> _EXTRACT_:
Start of Block
It's Getting Dark: Stories

written by Peter Stamm, translated by Michael Hofmann

Peter Stamm’s latest collection of short stories takes us all over the map: from a writers’ retreat in Vermont to an emergency room in an unnamed city to a cruise ship in the Mediterranean Sea. The narrators, both male and female, are at once unnerving and heartening in their calm, understated reactions to extraordinary events.

The 40-year-old woman narrating “Cold Reading” is traveling alone. She was given tickets for a wonderful cruise by her boyfriend Frank, but they had broken up and she decided neither to refund nor share. The cruise ship has docked at Barcelona, and she begins yet another tour. She lags behind the group, loses the sound of the guide and begins walking, looking for a restaurant, until she runs out of sidewalk. It begins to rain, so she seeks shelter under a passageway. She paces back and forth trying to console herself and keep warm when a heavily accented German voice says over an intercom: “Come on up. Second floor. Left-hand side.” She hears a click and pulls open the heavy door.

"We may or may not see ourselves in these stories, but through [Stamm's] fiction, we identify the choices we are given day by day. We can only imagine what might happen if we say yes."

The upstairs apartment has exotic colors, thick Persian rugs, and an ornate tea stand with two cups. It smells of sandalwood. It's unlit, but the man who opens the door and takes her coat seems to be about her age, with his skin perhaps a darker tone. He introduces himself as Kumar and asks, “You’re Paula, yes?” Yes, she was. “You must not test me,” he says. “Test yourself.” The conversation is enlightening, although puzzling. When she leaves, she walks out in bright sunlight.

“Cold Reading” is short, and its activity takes place over just an hour or so. However, each step that Paula takes, each exchange that she and Kumar share, builds an uncertainty that seems both familiar and menacing. We all have walked in strange neighborhoods, and misjudged our time and location, but Paula’s acceptance of the stranger’s invitation to “come on up” quickens our pace of reading and grabs our attention. In this story, as well as the others in IT'S GETTING DARK, the curiosity of what might happen presents unsettling questions.
End of Block
> _PROVIDED INFORMATION_:
Start of Block
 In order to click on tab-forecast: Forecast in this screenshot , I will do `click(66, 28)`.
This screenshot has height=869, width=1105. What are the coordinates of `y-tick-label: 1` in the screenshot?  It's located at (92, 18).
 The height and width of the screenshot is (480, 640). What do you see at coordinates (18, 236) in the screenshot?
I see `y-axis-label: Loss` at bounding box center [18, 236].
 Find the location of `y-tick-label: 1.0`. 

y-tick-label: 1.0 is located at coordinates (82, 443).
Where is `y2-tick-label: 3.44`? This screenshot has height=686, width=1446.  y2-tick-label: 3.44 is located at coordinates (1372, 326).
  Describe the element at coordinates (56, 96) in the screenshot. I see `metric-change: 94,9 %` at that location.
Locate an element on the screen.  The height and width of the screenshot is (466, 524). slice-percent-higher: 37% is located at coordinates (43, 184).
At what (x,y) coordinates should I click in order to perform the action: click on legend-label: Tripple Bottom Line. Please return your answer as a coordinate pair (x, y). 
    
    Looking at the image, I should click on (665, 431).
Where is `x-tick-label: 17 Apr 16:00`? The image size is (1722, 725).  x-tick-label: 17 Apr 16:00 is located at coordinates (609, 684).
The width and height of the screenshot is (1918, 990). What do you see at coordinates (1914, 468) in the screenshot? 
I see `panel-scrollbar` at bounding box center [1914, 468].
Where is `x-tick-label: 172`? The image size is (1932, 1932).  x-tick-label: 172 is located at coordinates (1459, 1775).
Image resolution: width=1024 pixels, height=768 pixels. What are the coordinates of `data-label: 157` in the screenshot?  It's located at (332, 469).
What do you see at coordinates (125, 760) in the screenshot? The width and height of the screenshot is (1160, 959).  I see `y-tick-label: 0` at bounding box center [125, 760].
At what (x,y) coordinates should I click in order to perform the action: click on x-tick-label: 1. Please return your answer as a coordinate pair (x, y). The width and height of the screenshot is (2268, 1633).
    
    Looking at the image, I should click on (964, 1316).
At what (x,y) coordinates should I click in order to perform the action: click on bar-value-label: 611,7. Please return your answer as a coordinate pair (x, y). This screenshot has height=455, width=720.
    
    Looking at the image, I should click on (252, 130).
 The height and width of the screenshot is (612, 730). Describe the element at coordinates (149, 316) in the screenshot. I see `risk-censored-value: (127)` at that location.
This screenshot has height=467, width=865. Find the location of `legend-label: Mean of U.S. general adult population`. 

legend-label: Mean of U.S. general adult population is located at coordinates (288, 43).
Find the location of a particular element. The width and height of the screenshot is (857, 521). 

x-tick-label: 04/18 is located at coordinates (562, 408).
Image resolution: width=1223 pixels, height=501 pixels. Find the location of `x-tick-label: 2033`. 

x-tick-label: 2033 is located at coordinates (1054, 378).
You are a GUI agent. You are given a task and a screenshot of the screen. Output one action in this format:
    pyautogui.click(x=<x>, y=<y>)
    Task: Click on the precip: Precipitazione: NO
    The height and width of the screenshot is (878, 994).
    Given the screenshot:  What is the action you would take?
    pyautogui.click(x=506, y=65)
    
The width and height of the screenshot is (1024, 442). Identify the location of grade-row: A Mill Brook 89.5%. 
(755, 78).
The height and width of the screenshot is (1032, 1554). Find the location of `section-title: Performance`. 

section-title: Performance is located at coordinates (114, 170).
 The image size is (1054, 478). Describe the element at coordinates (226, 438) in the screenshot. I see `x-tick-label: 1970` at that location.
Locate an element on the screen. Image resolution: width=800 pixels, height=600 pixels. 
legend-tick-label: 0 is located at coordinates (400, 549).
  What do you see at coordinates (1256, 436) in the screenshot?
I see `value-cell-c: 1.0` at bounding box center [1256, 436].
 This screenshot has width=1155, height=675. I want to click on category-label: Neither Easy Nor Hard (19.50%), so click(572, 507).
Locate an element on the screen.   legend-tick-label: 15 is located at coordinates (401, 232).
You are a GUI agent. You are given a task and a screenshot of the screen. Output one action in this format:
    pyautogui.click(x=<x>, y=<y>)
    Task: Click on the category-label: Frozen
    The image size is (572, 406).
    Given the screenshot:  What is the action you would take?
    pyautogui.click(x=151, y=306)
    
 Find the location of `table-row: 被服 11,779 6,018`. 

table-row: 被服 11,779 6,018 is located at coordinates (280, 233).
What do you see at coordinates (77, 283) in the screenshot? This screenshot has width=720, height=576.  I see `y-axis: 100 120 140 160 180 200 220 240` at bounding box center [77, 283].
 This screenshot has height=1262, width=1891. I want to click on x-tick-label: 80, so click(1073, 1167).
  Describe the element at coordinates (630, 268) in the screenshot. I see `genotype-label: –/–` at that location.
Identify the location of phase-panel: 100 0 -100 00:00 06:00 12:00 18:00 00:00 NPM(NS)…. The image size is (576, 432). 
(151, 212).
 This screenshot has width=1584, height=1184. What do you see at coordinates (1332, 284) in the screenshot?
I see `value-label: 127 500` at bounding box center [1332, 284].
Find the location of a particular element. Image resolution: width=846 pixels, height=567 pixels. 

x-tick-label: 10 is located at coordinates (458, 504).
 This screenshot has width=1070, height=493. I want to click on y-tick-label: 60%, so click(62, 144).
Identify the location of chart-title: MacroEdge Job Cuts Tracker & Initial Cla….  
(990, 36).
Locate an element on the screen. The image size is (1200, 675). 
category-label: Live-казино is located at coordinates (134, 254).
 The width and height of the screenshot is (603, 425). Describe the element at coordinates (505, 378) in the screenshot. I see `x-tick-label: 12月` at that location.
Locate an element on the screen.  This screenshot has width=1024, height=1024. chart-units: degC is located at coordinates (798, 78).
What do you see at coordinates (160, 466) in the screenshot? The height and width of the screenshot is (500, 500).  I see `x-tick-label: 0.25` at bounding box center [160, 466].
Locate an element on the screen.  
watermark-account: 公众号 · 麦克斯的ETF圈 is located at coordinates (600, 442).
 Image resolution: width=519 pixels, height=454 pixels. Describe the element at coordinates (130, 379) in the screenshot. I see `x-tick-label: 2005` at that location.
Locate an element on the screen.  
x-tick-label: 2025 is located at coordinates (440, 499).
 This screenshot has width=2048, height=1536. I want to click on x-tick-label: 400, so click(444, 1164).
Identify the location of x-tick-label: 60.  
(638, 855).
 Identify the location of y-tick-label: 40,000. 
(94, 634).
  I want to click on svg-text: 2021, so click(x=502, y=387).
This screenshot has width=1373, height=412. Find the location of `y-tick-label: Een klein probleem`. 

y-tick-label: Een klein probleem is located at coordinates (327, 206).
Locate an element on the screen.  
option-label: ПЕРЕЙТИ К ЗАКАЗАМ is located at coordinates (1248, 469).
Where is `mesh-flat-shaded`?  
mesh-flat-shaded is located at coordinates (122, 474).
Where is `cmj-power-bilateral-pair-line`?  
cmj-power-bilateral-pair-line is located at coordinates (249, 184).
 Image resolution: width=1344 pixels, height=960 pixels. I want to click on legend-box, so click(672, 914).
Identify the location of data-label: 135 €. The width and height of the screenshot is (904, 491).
End of Block
> _EXERCISE REQUIREMENTS_:
A - Decide whether each statement agrees with the review of It's Getting Dark. Answer yes or no for each and quote the words of the review that settle it. (i) Paula's cruise tickets were a gift from her boyfriend Frank. (ii) The upstairs apartment Paula enters is brightly lit. (iii) The cruise ship is docked at Barcelona when Paula goes on the tour.
B - According to the review of It's Getting Dark, why is the narrator of "Cold Reading" taking the cruise alone? Answer in one to three sentences.
C - Return the passage of the review of It's Getting Dark from "Peter Stamm’s latest" to "to extraordinary events.", copied word for word.

> _SOLUTIONS_:
A -
(i) Yes: "She was given tickets for a wonderful cruise by her boyfriend Frank"
(ii) No: "It's unlit"
(iii) Yes: "The cruise ship has docked at Barcelona"

B - Her boyfriend Frank gave her the cruise tickets, but the two of them had broken up. She chose neither to get a refund nor to share the trip with anyone.

C -
Peter Stamm’s latest collection of short stories takes us all over the map: from a writers’ retreat in Vermont to an emergency room in an unnamed city to a cruise ship in the Mediterranean Sea. The narrators, both male and female, are at once unnerving and heartening in their calm, understated reactions to extraordinary events.